Information on choosing your courses.
Please look at our sortable course-list. Note that you are normally expected to take "year 3 courses" (they may be level 9 or level 10).
There are also some course, combinations of which are compulsory for most degrees. The System Design Project (SDP) is a group project; it is a double weight course, carrying 20 credit points. There is also the CSLP, SELP and AILP each of which carries 10 credit points. Finally, there is a 10 credit point course on Professional Issues (PI), which is compulsory for fully accredited degrees.
Degrees are specified via Degree Programme Tables. You should follow the constraints laid down by the relevant Degree Program table and ensure that there is no timetable clashes. Again, this is you responsibility.
The course survey reports from previous years can be a useful resource to help in your course selection.
You should take Year 3 courses (which may be level 9 or level 10)
The precise rules on choice of courses allow for considerable flexibility. However, the normal situation is: A CS or SE student takes 120 credits: eight technical courses, the SDP, CSLP (SELP) and PI, subject to constraints on choice of technical courses
AI&CS students do AILP instead of CSLP (SELP), and have different constraints
A combined honours student in CS and X takes half a CS programme and half an X programme. Typically four technical courses, plus SDP and/or CSLP and PI. There are usually specific requirements.
A combined honours student in AI and X takes half an AI programme (always including AILP) and half an X programme. There are specific requirements.
Follow the constraints laid down in the relevant Degree Programme Table and ensure no timetable clashes. This is your responsibility.
Think ahead: check the prerequisites for fourth year courses you may want to take next year.
Look for complementary courses.
Check coursework deadlines (see individual course web pages)
Most of all, look for topics that interest you; you are more likely to do well at these.
Warning: Semester 2 has a particularly high workload due to the System Design Project which will take up a lot of your time.

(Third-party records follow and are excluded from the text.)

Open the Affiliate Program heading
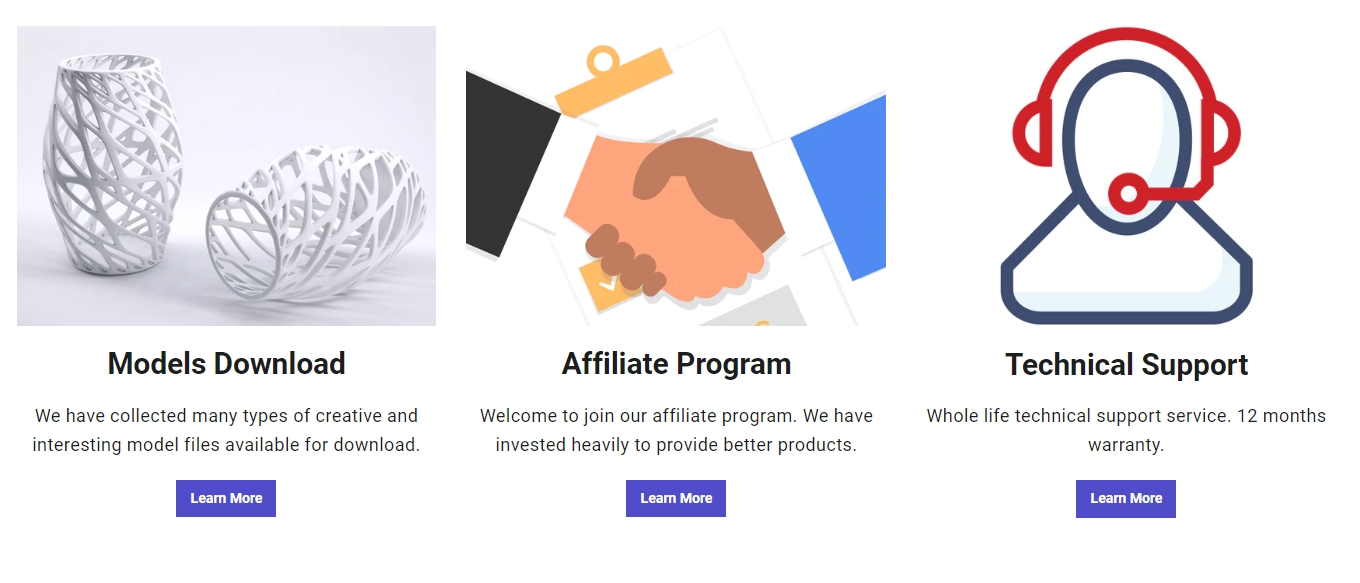676,364
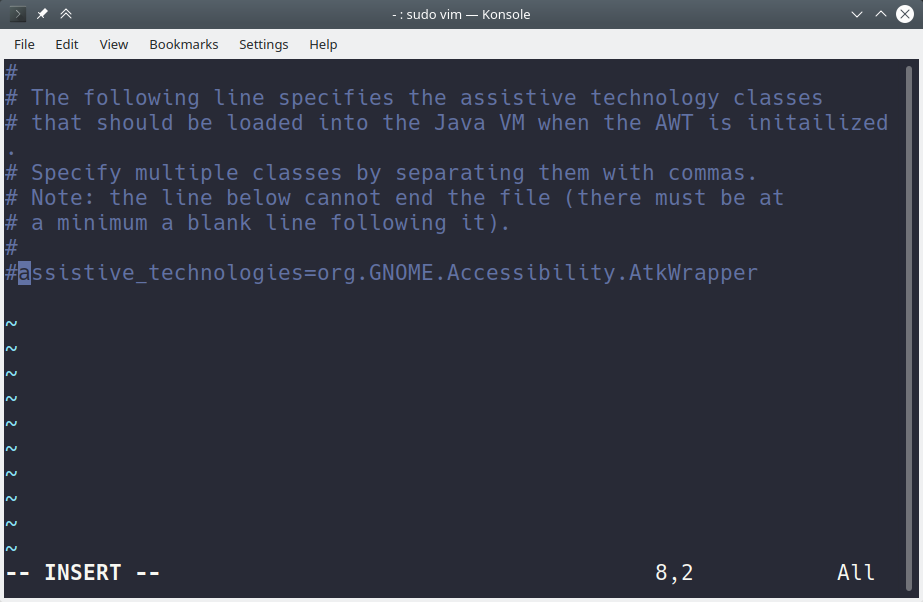
Task: Open the Edit menu
Action: click(x=66, y=44)
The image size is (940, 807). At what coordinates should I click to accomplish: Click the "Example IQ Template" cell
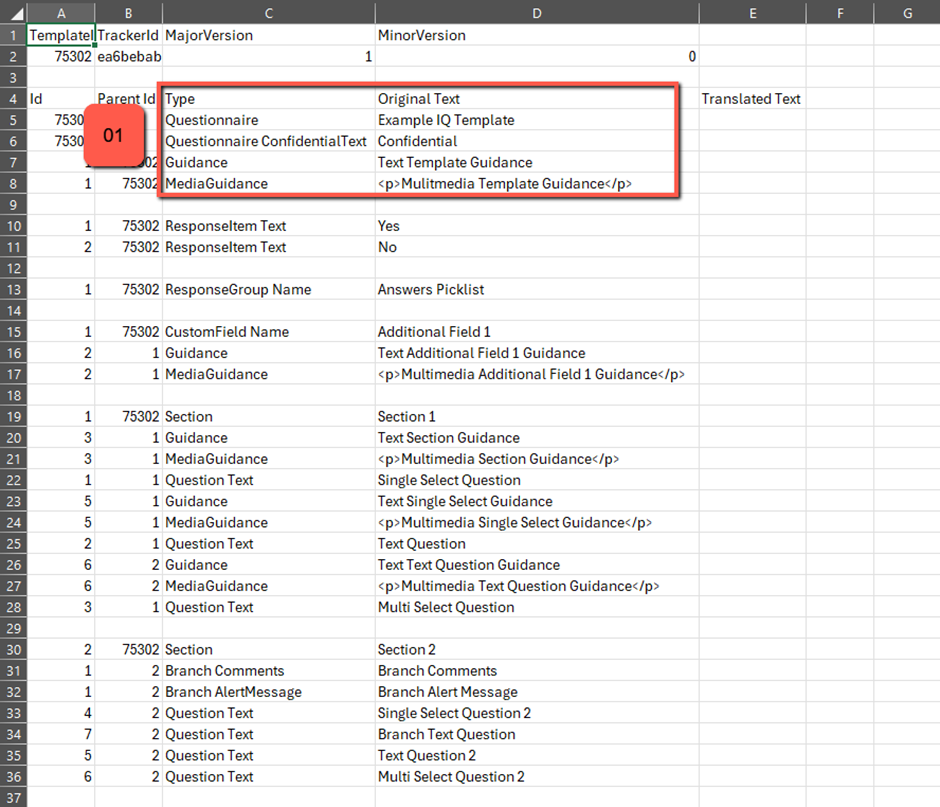446,120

Experience shows that students find UG3 very hard work. You will have to manage your time very efficiently in order to keep up with and enjoy your courses. The intended workload for each course is shown in its Course Descriptor, under 'Study Pattern'. For example, the Course Descriptor for the Compiling Techniques says:
|Non-timetabled assessed assignments||30|
Each 10-point course nominally corresponds to 100 hours of work; the way the work is split up varies, and of course is only approximate. Lecturers do try to adhere to it, however! The key thing to notice is that the allocation to Private Study/Other is often the largest, as in this example. This includes, for example, going through your lecture notes, identifying things you didn't understand, seeking help, doing background reading, etc., as well as exam revision. You should normally expect to do some of this kind of work every week for every course. A common problem is that students neglect this kind of work, then attempt the coursework without the basic understanding of the material that it would have ensured, get stuck, and end up complaining that the coursework took too long.
Remember that the point is to learn - coursework is intended to help you learn, it is not an end in itself. Even from the perspective of maximising your degree mark, spending all your time on coursework is unwise: remember that the exam is usually worth much more than the coursework, so spending many hours on getting a few extra marks on one piece of coursework is not worthwhile if it means you don't have time to understand another section of the course.
Each course lecturer will announce at the very beginning of the course when their coursework deadlines will be. Please take this into consideration when you finalise your choice of courses, and plan your time carefully. For example, if you have several deadlines in one week, it will be especially important that you do not fall behind with the courses; you will also want to identify any pieces of work that can be done in advance.
Time management makes the difference between enjoying UG3 and not, and often between passing and failing, too.